Collected data entries:
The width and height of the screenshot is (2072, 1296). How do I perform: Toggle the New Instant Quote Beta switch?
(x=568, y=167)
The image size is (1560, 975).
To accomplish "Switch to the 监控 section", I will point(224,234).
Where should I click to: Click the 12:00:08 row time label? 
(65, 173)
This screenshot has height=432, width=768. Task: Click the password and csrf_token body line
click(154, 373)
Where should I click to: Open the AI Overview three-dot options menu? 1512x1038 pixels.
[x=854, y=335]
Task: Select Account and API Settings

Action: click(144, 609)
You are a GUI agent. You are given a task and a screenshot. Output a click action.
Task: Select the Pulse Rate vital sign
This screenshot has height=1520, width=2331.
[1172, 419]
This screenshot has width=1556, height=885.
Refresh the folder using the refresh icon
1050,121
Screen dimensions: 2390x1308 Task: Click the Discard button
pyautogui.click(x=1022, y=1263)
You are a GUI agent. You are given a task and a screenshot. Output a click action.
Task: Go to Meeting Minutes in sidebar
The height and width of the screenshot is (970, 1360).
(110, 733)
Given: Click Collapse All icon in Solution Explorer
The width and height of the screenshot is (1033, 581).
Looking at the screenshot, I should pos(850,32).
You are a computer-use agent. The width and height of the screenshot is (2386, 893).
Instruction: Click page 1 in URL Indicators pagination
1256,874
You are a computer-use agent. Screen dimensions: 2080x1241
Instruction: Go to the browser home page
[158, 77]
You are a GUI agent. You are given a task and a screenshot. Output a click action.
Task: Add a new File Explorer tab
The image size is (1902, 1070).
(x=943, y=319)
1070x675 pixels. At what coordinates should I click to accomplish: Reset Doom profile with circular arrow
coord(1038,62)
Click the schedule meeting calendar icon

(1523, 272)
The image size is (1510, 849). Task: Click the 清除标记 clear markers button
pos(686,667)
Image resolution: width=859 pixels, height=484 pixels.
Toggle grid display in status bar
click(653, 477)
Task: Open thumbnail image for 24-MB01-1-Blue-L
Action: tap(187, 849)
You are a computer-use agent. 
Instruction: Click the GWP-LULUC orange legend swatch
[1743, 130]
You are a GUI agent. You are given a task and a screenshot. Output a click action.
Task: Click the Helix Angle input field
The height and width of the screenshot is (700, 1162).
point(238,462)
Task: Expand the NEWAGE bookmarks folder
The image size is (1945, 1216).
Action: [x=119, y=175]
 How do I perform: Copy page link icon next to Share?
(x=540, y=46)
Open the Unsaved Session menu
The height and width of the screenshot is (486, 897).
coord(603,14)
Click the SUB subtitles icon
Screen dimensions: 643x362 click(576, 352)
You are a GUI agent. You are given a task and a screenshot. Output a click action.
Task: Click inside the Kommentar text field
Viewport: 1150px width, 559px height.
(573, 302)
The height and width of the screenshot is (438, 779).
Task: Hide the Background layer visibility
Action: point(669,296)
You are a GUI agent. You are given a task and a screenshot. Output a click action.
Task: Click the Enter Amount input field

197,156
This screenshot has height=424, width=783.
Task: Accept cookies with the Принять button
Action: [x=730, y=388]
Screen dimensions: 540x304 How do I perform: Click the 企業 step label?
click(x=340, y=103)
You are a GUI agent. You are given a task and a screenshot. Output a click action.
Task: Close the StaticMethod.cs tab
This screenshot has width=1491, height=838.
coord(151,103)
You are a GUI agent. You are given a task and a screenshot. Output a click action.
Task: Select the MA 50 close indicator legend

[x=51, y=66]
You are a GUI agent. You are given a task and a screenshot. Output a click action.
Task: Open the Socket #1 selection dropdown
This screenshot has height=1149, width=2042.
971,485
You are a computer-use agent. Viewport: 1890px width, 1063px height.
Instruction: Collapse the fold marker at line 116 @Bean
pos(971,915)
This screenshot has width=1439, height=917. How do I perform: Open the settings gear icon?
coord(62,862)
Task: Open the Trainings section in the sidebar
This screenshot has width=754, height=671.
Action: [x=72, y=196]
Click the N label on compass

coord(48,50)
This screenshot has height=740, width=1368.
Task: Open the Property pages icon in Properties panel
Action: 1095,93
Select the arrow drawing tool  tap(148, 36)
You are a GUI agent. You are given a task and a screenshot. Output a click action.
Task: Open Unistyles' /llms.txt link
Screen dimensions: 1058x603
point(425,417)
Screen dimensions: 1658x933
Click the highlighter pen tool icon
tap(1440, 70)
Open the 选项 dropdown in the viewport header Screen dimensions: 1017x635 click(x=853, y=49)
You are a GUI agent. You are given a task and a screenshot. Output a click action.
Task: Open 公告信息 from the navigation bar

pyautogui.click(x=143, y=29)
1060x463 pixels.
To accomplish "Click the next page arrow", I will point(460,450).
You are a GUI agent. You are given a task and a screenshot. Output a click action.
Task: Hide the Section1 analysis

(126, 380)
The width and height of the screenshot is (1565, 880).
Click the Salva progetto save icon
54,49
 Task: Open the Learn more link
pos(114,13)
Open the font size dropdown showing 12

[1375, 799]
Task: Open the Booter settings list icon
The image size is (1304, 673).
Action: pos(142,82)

What the task asks:
With "computer" as the word to match, copy each line of the records that has it.

Output for this task:
You are a computer-use agent. The width and height of the screenshot is (2386, 893).
You are a computer-use agent. Screen dimensions: 2080x1241
You are a computer-use agent. 
You are a computer-use agent. Viewport: 1890px width, 1063px height.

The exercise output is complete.